Jeffrey Greenberg - Music & Drumming

I participate in the the large, chaotic, democratic drum circles like those in Golden Gate Park.  It sometimes great and sometimes awful.  The sociology of it is fascinating:
How do a group of 40 drummers start and end a song without saying a word?
What roles can you can play within the group in the middle of a song?  Do you anchor the rhythm no matter what others do? Do you add a contrasting rhythm?, Do you solo?, Do you tradeoff solos?, Do you speed up the beat?, Do you try to persuade the others to go with your riff?, etc.

To my ears, a deeply and richly new and inspiring music is that of the traditional music of Banama people who live in Mali, Senegal, and Ghana. This is a collection of related tribes; one of most well known being Dogon (See the Metropolitan Museum in NYC for example).  This drum-based music is based on particular rhythms or songs with particular accompaniments played on particular drums.  There are established introductions, breaks, and solo styles that go with each song.  And the music goes with a dance.  Both the music and dance is improvisational, feeding each other. The drummer soloist will lead and reflect the dancer, so that the music has a powerful physical relation that most western musics do not.  Thus the musical structure isn't purely internally driven by the logic of music but also by the bodily nature of the dance.  The rhythms have microbeat adjustments, aka 'swing'.  There are hundreds of rhythms.

Here are some music samples I made of some of the core rhythms of Banama style West African music.   Over these core rhythms you would typically hear a solo when performed live.
Play these loud! and with something that can support some bass, rather than PC speakers... like a headphone.

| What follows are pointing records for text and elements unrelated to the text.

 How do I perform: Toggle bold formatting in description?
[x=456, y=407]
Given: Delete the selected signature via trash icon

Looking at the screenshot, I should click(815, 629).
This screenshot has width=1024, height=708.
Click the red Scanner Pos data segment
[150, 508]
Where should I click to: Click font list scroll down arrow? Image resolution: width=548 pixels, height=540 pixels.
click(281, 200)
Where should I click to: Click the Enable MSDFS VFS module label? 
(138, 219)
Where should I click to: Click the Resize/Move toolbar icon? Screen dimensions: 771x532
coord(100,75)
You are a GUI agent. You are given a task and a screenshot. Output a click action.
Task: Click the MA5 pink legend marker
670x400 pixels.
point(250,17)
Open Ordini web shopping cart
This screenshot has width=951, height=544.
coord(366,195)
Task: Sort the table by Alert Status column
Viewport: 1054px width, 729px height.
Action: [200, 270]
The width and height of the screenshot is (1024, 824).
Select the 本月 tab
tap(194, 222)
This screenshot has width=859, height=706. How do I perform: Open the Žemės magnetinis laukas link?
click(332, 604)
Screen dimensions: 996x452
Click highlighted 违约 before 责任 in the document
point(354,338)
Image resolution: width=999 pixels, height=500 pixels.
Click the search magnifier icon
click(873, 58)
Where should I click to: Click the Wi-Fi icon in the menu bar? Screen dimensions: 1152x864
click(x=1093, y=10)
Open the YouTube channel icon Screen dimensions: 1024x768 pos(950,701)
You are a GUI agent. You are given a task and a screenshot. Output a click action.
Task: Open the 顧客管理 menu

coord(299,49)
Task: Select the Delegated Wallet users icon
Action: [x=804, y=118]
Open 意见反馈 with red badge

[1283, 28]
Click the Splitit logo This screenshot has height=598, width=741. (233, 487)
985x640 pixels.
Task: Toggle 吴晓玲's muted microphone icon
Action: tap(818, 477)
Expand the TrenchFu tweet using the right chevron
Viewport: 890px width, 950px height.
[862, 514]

  • Kakilambe  - As said on Soul Train: "It's a nice beat. Easy to dance to. I rate it 45"
  • Sugu - A six beat rhythm usually played at weddings. Has a slightly tilted, irregular feel coming from an three accented Djembe hits against a strong dunun & djembe base. Plainly a different feel than a 4/4 Eastern European HaVaNagileh.
  • Komo - This is a deadly spirit and rarely heard outside of the secret society that hosts it
  • Tage - Pronounced "tah-gay". A blacksmith or foundry rhythm. Listen for the repeated pair of staccato hits which are the djembe core, and the dunun bringing in the lower 6 beat pulse. A second djembe has a 4 beat overlay. You can imagine the smithys wielding hammers on hot metal.
  • Dnunba  - (duh-noon-bah) Known as the "Strong man rhythm".  By various counts there are fifty different dnunba rhythms. It's built from a 3 beat djembe pattern sounding something like "pont tee-pont" with an underlying and extraordinary 24 beat dunun pattern giving the overall structure.
  • Mdendiani - (Mahn-jee-awnee) A young woman dance.
  • Sunu-gui ("sunu-gwee")
  • Yabu
  • Wolosodon

I have good results playing these in Winamp, which can more fluidly loop these, while Quicktime is really poor at playing these as loops...These are composed of the drums: dunun, kenkeni, sangpan, and djembe and put together using software "Henry's Percussion Studio".

You can hear the real thing from my teacher Jeremy Chevier and his teacher master drummer Abdoulaye Diakite.

I'm working on translating these to other instuments (e.g. piano), and in 'implementing' them as full blown pieces in their own right.